Data records
+++
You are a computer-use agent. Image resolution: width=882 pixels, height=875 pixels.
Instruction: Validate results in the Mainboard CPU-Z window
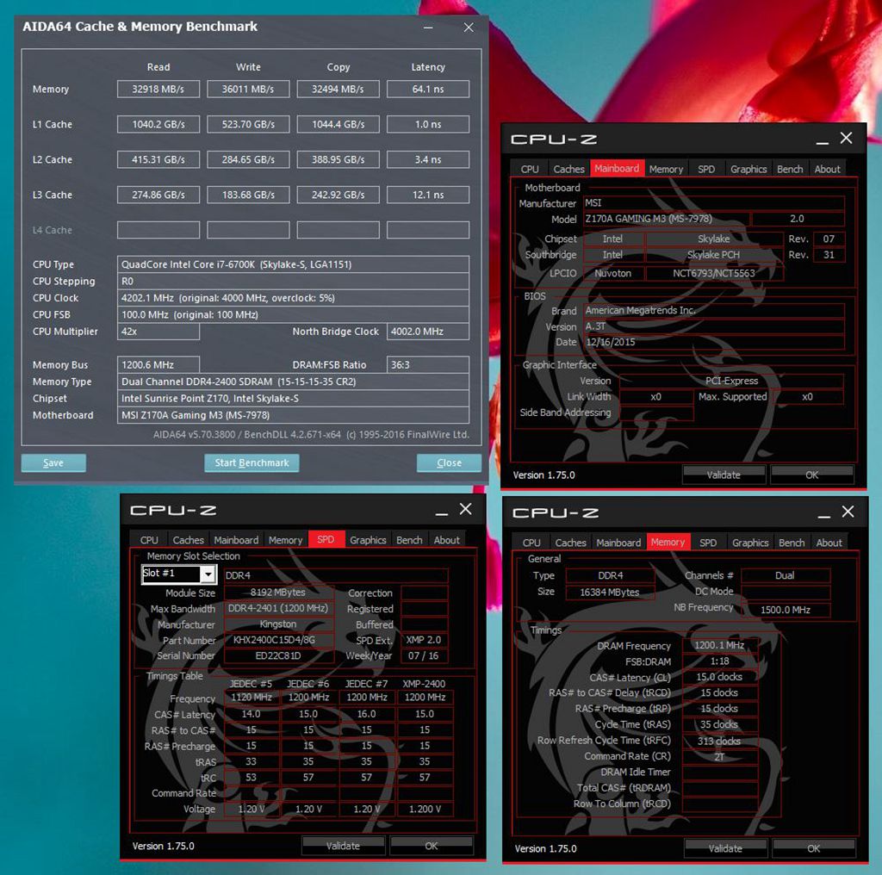click(724, 474)

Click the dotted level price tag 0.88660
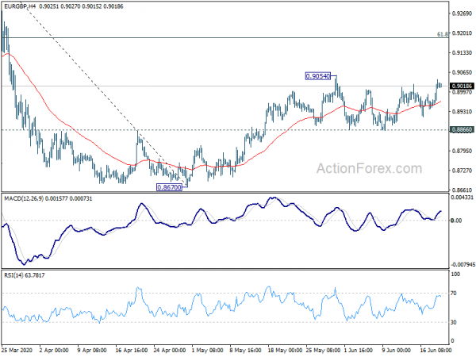tap(462, 129)
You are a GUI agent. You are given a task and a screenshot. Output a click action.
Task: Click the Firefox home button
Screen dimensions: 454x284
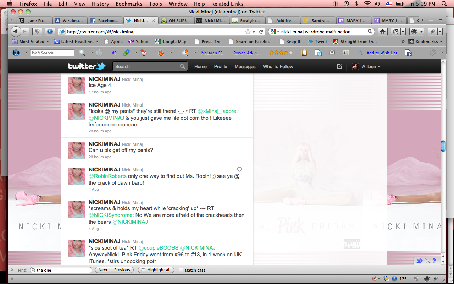[x=383, y=32]
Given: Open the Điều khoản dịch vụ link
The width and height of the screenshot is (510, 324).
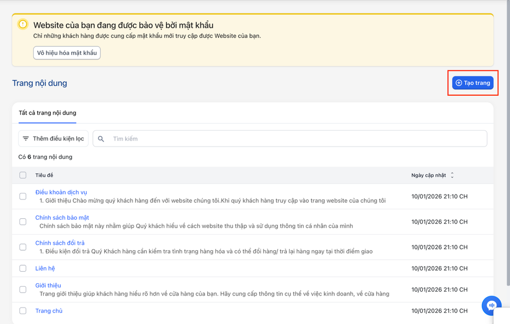Looking at the screenshot, I should coord(61,192).
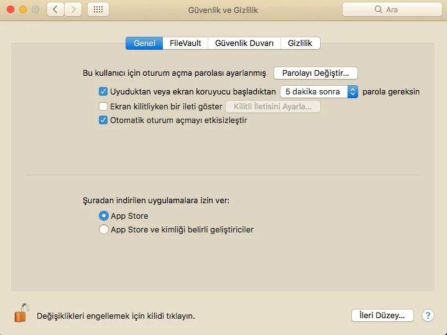This screenshot has width=447, height=335.
Task: Show all preferences via grid icon
Action: coord(98,10)
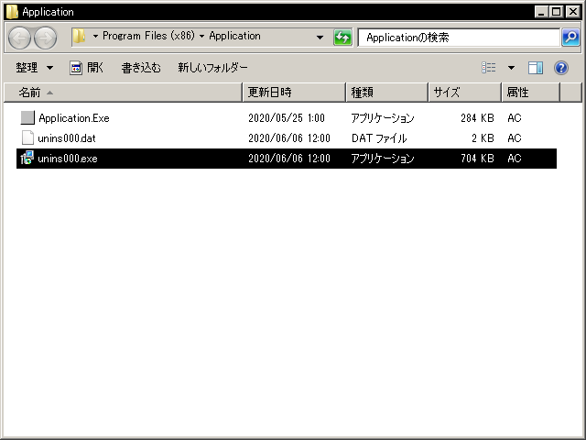The height and width of the screenshot is (440, 586).
Task: Click the 開く open toolbar button
Action: 87,68
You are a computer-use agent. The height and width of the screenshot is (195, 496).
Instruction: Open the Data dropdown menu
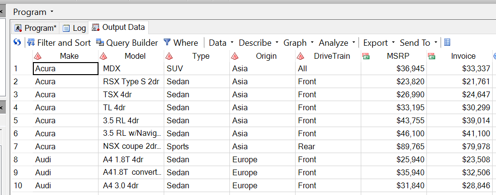[221, 43]
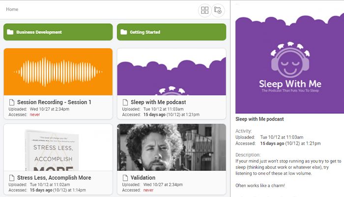Viewport: 344px width, 197px height.
Task: Switch to the grid view layout
Action: (x=205, y=10)
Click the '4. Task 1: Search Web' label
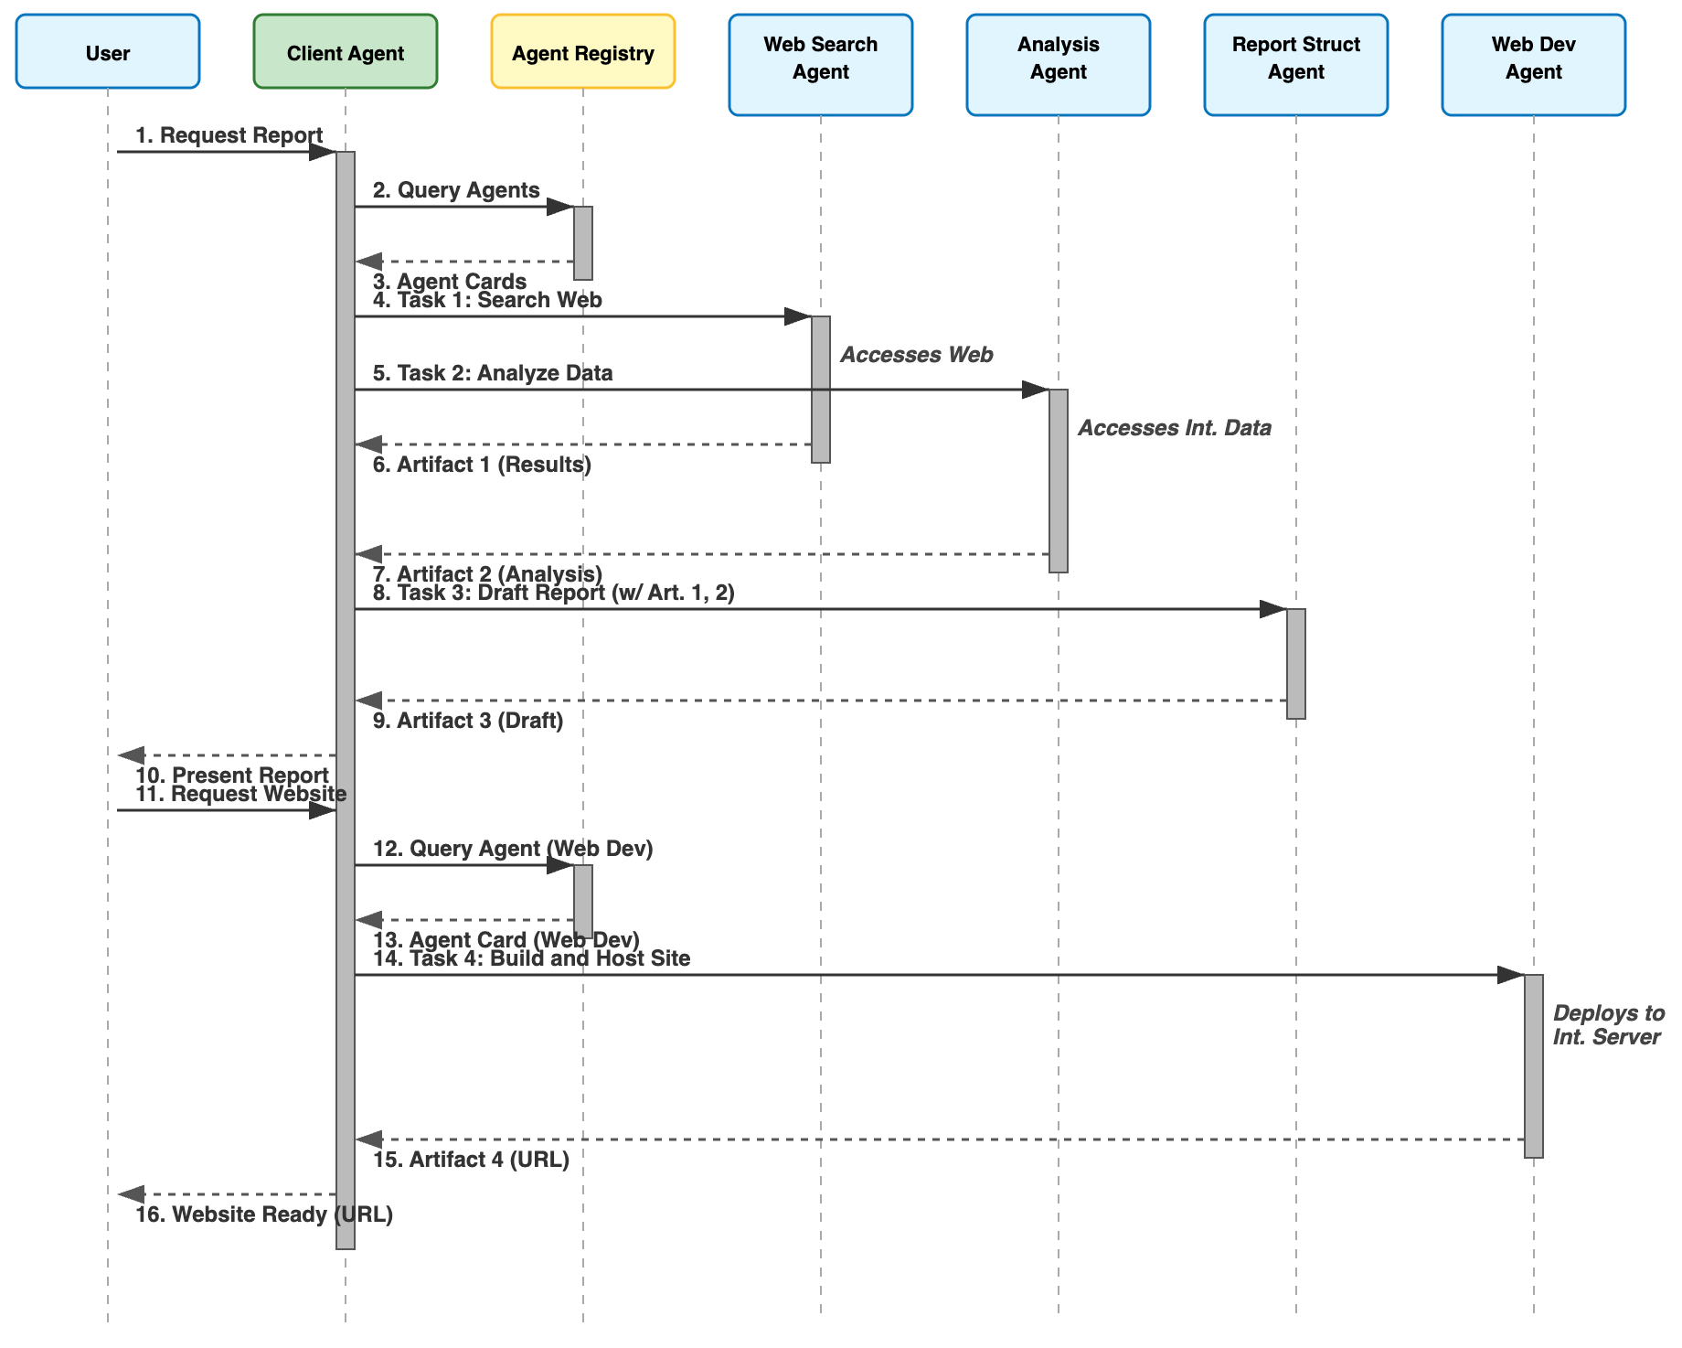The image size is (1682, 1348). coord(487,300)
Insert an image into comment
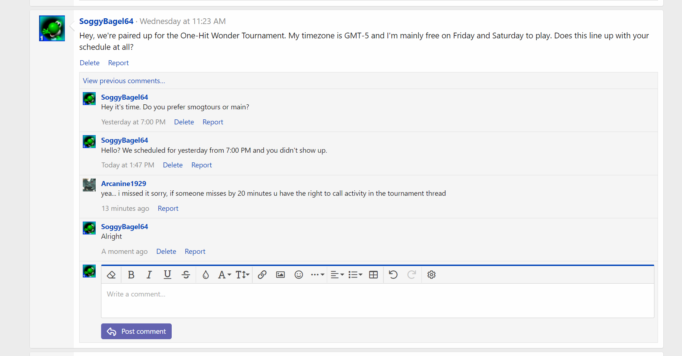The image size is (682, 356). (x=280, y=275)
+++
Your objective
Search the listing for "computer" and copy each line holding it.

Answer to this problem
You are a computer-use agent. Image resolution: width=882 pixels, height=875 pixels.
You are a computer-use agent. The height and width of the screenshot is (195, 496).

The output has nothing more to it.